*** Opening of Data for this task ***

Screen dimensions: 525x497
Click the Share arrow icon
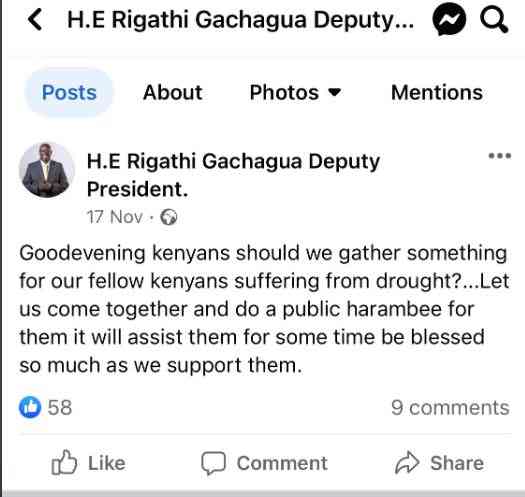point(407,463)
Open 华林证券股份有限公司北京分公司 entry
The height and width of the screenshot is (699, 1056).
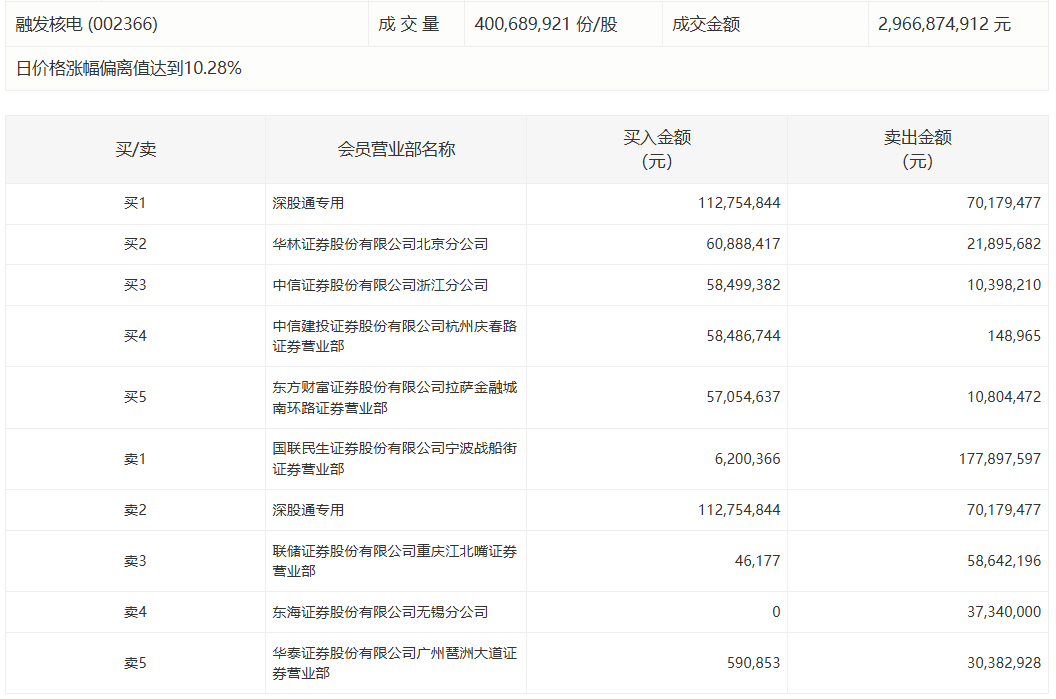pyautogui.click(x=380, y=244)
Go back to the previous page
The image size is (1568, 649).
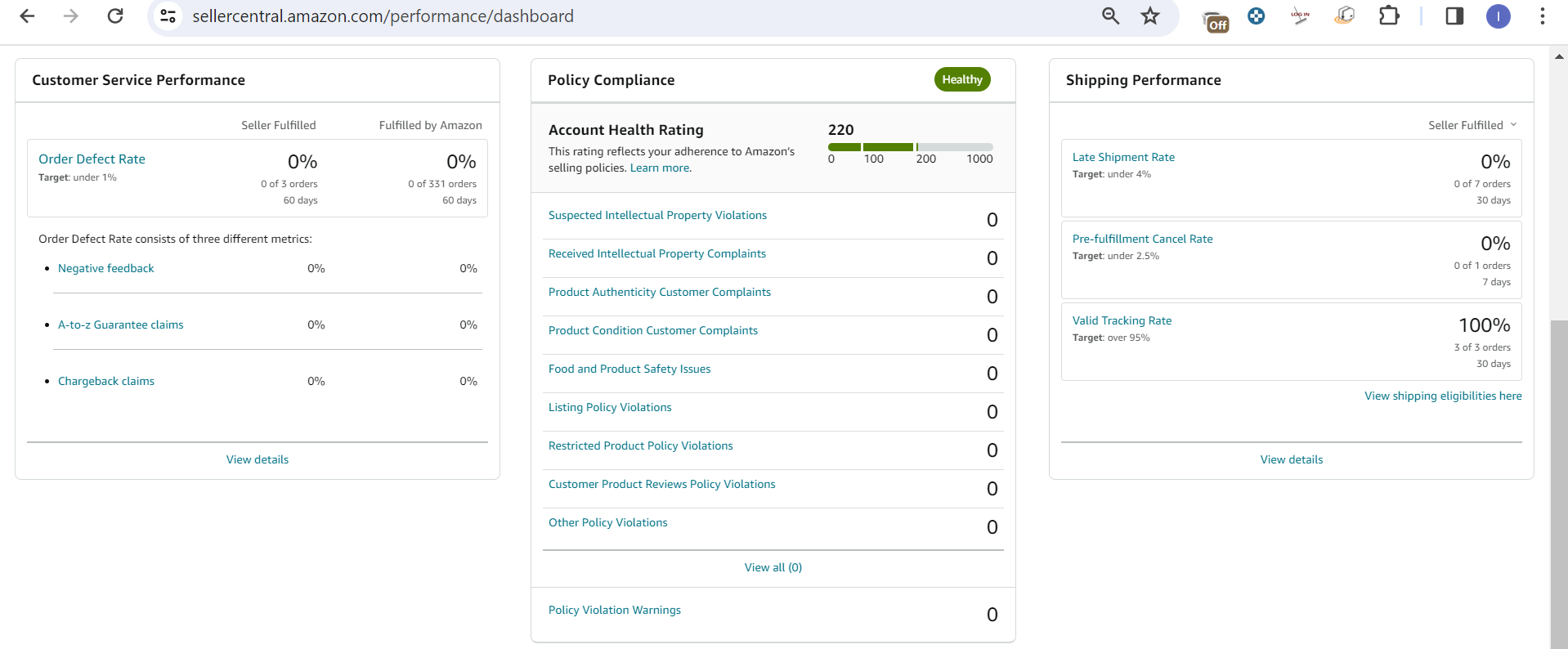(27, 16)
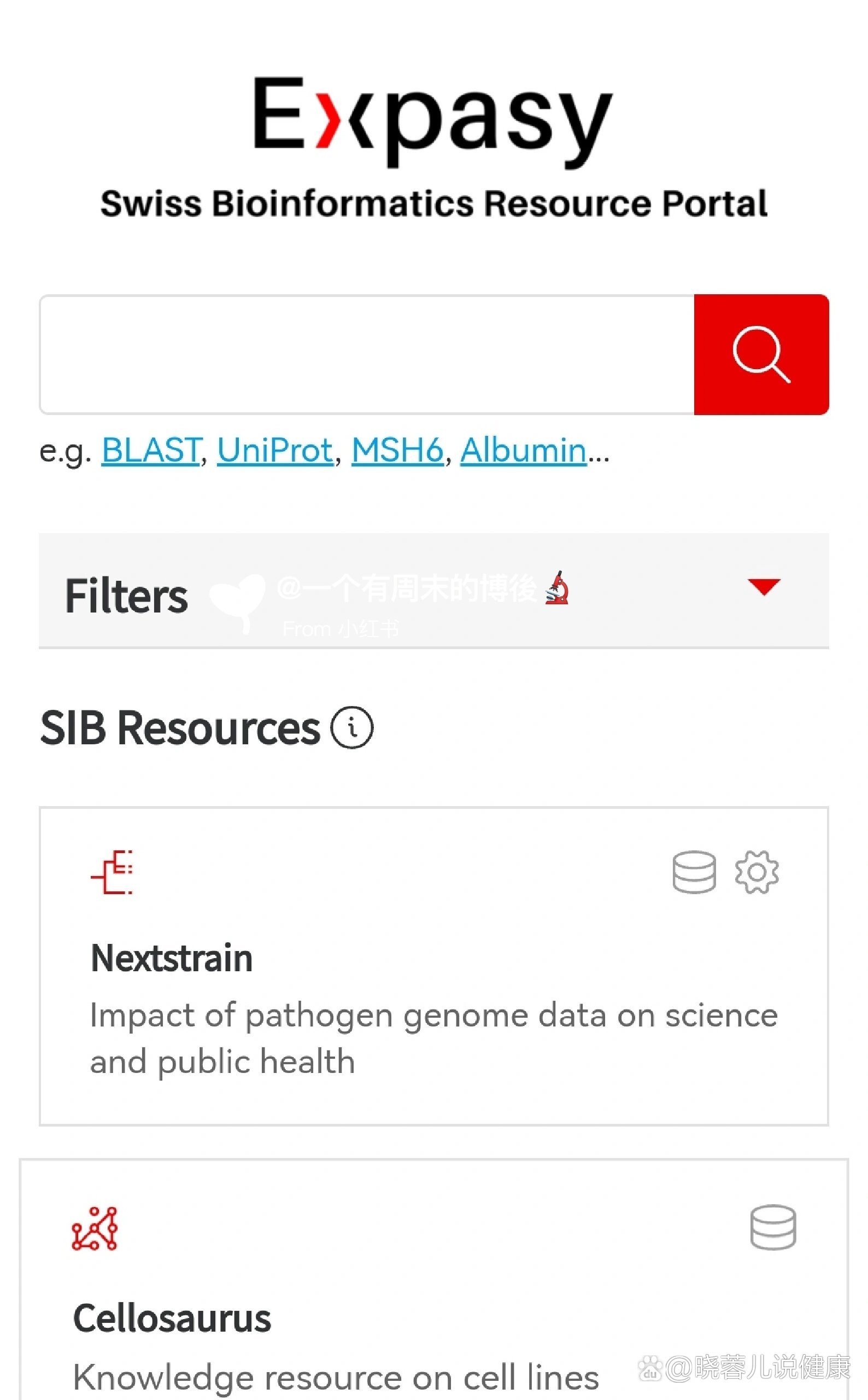Search the BLAST example link
The height and width of the screenshot is (1400, 868).
[150, 450]
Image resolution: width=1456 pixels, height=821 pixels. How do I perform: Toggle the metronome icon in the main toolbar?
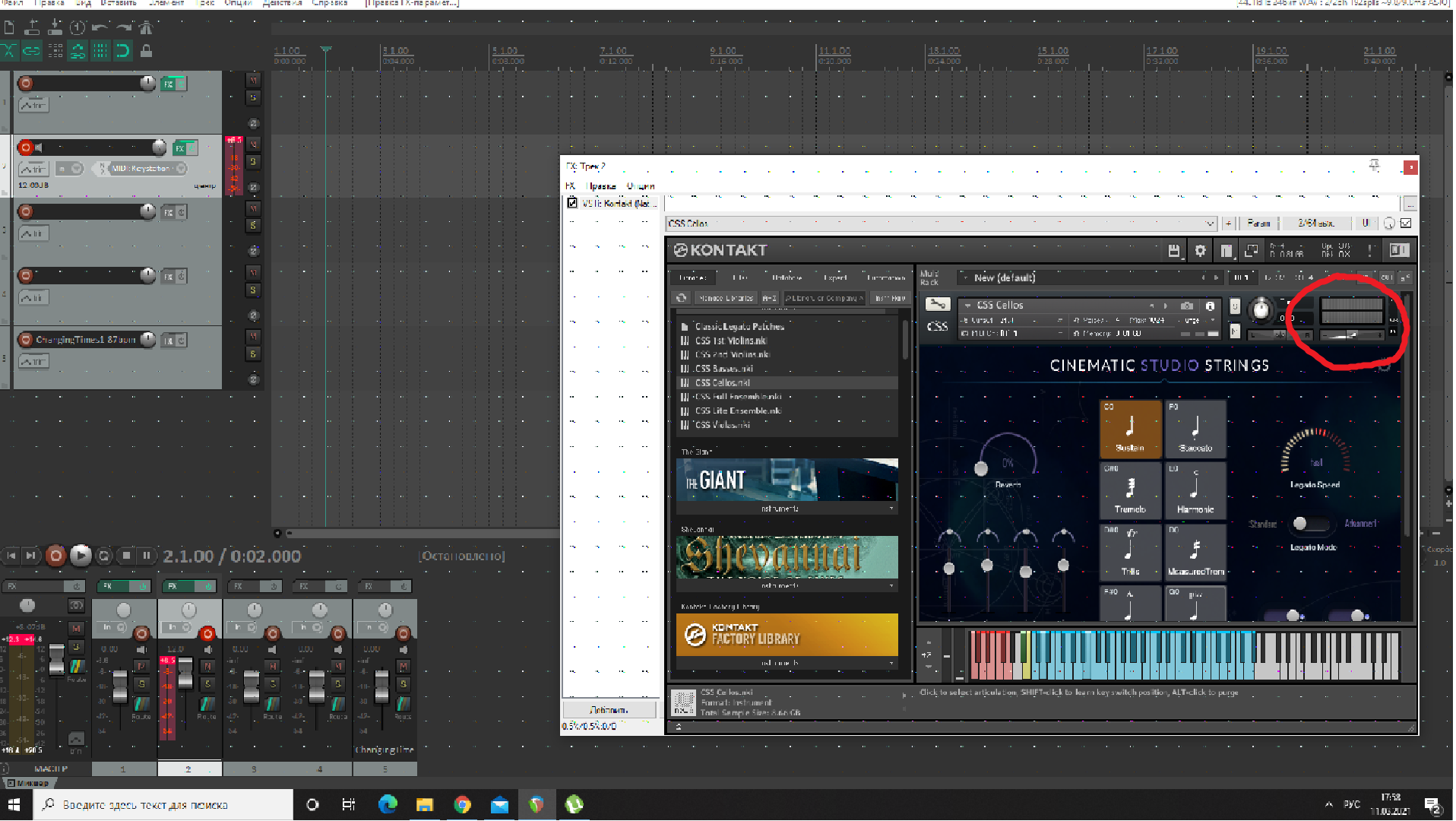coord(146,28)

*** Close of Data for this task ***

* **Problem to solve**
The answer is to be the lines from the line that contains "Go back to the previous page" through the last line of the material, retyped exactly, both included, with pictures left out, please.

* **Exercise solution**
Go back to the previous page
The image size is (1568, 649).
(27, 16)
Search the BLAST example link
The height and width of the screenshot is (1400, 868).
[150, 450]
Image resolution: width=1456 pixels, height=821 pixels. How do I perform: Toggle the metronome icon in the main toolbar?
coord(146,28)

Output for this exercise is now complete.